§ **WORK ITEM**: Nothing but an exact copy is asked for: the lines in the material below from the one with "This screenshot has width=726, height=670." through the one with "Task: Click the Clear all filters button", pictures excluded.

§ **EXERCISE INPUT**:
===============
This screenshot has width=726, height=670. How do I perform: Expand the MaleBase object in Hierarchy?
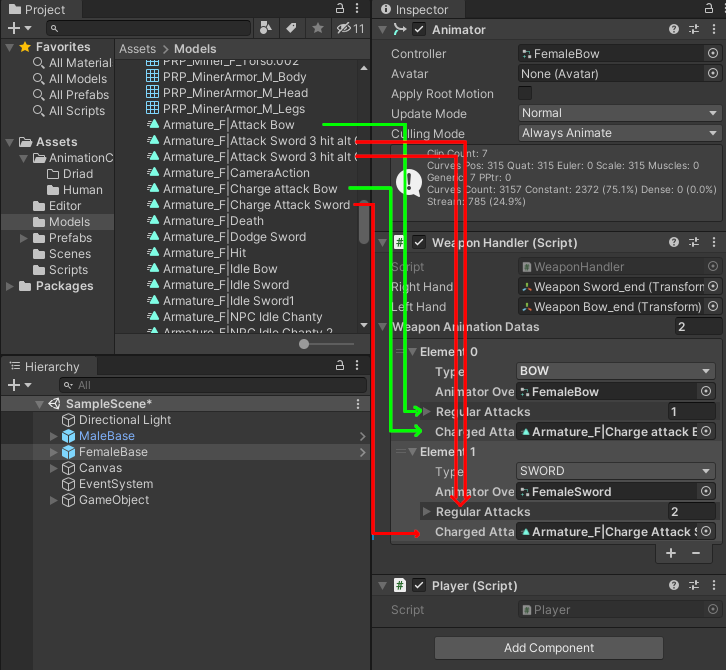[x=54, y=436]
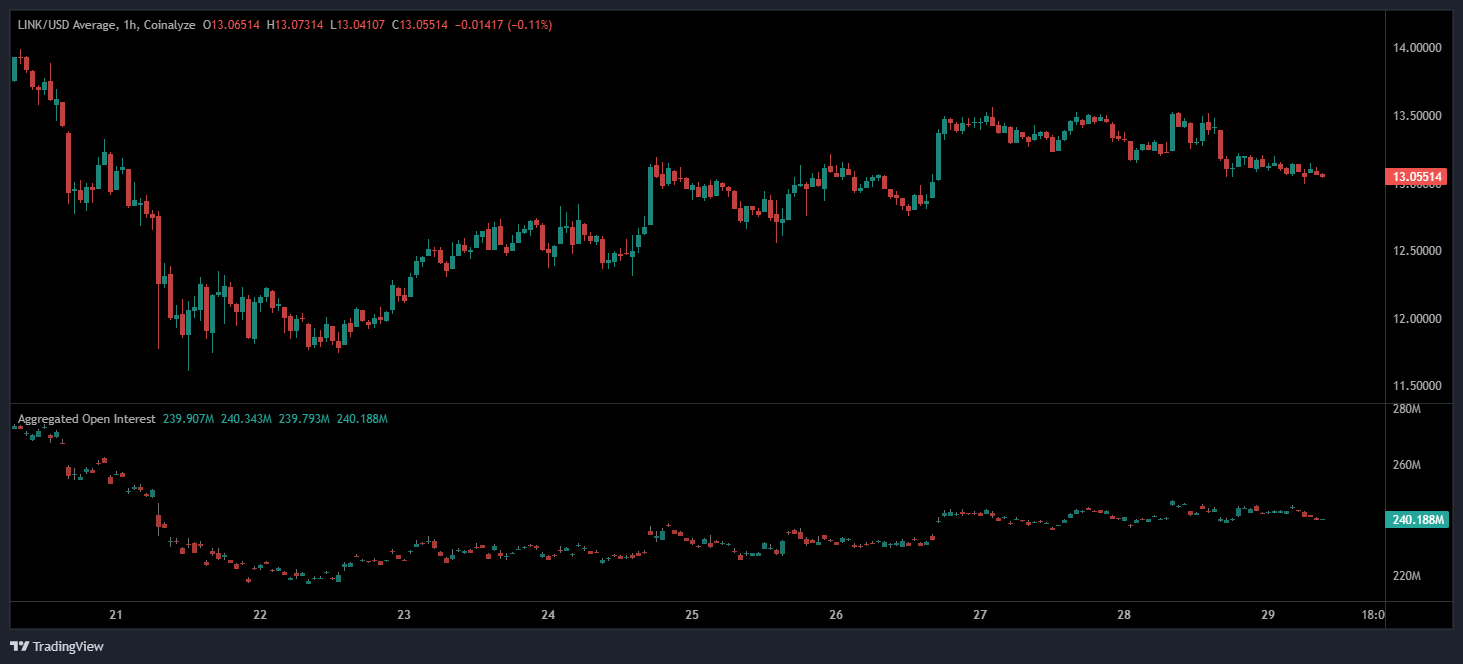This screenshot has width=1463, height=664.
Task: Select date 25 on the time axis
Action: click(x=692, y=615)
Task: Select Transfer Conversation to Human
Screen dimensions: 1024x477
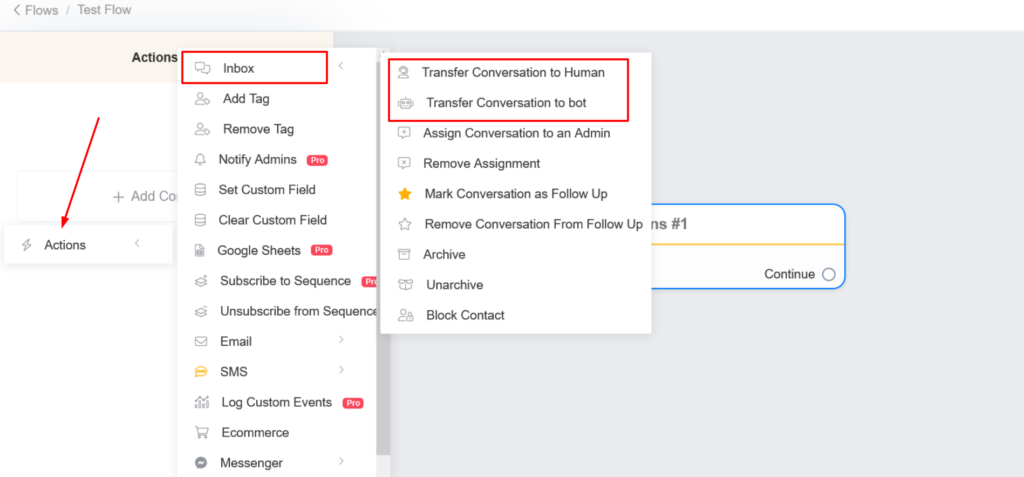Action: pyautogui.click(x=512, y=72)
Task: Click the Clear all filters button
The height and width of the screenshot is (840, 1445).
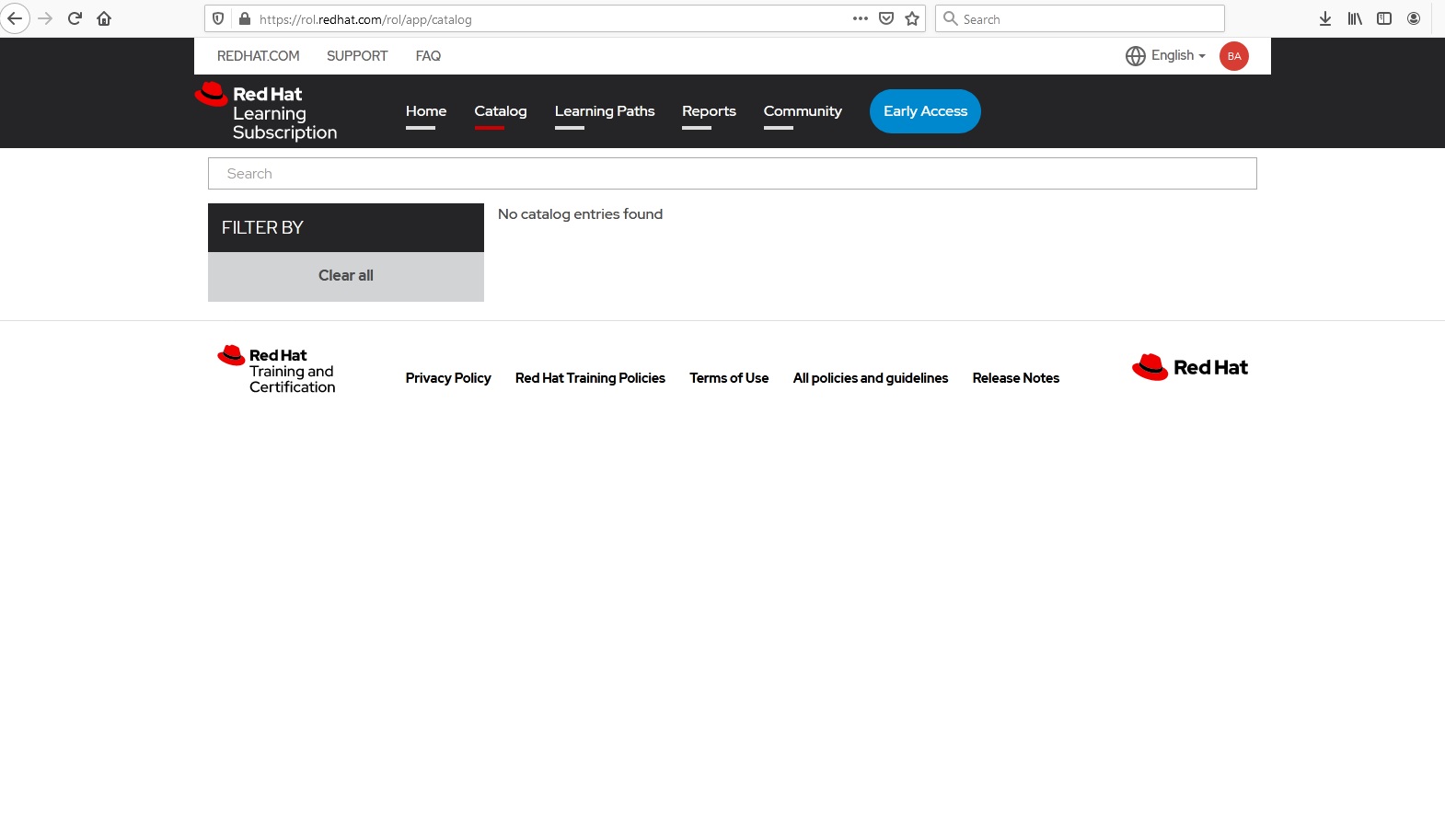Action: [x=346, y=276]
===============
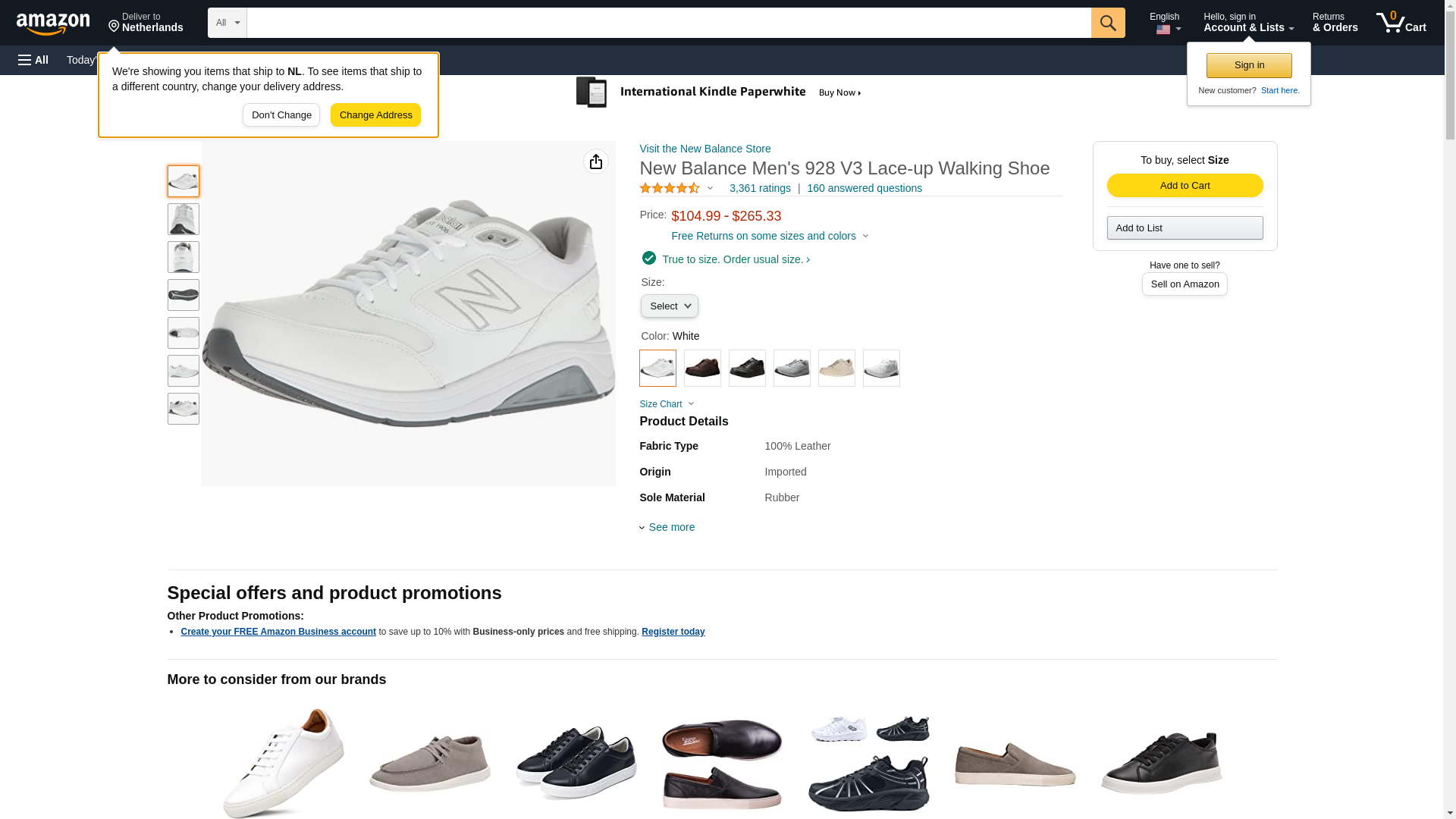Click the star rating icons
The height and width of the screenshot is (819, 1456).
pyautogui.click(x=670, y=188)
===============
§ **SOLUTION FOR THIS TASK**:
This screenshot has width=726, height=670. How do I perform: Expand the MaleBase object in Hierarchy?
[x=54, y=436]
This screenshot has width=1463, height=664.
Task: Select date 25 on the time axis
Action: click(x=692, y=615)
Task: Select Transfer Conversation to Human
Screen dimensions: 1024x477
Action: pyautogui.click(x=512, y=72)
Task: Click the Clear all filters button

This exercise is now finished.